Exercise brief:
Reading the records beneath this task, work out how many lines contain the word "Locate" and reply with only that number.

Material shown:
-- Opening Marker --

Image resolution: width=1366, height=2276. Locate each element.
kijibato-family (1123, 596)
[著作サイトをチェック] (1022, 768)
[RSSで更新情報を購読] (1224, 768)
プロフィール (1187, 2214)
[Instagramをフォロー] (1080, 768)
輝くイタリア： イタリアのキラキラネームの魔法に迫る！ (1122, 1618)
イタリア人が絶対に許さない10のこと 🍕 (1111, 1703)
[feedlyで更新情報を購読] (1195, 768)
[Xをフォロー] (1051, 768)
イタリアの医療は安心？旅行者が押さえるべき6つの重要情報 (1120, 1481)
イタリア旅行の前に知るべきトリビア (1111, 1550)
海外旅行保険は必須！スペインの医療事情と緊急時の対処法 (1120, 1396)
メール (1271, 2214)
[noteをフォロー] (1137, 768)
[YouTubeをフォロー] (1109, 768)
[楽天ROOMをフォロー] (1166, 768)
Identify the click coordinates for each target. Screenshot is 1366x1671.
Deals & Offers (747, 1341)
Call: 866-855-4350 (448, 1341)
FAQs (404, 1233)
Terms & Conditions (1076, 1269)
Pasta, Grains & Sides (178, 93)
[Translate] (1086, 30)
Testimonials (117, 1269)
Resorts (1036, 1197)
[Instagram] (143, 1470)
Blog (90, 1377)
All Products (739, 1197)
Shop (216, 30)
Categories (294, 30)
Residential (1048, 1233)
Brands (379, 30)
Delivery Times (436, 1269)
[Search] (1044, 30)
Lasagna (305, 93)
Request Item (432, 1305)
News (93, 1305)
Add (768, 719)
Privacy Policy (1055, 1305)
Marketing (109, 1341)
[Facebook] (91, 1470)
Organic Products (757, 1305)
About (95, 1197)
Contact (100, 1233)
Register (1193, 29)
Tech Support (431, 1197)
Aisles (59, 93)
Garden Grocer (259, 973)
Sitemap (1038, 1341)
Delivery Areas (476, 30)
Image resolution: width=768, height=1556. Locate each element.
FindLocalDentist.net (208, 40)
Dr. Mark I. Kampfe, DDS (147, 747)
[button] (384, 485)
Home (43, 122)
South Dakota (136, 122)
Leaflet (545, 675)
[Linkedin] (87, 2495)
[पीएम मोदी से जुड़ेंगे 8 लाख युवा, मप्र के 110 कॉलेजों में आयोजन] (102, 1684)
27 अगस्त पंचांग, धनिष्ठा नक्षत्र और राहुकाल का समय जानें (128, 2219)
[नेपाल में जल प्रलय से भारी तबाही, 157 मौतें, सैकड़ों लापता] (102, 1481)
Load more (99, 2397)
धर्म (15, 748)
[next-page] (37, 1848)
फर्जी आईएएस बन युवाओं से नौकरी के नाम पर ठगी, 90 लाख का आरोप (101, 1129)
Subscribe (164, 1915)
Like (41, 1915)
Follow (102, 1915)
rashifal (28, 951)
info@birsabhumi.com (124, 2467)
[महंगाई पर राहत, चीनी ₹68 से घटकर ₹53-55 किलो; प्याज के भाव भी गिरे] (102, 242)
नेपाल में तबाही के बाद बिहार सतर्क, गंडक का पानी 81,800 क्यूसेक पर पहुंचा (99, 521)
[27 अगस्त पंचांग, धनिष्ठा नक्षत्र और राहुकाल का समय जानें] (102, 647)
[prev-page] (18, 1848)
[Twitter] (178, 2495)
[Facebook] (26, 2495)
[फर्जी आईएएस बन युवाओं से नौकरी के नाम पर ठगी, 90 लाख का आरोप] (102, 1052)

-- Closing Marker --

Response to this task:
2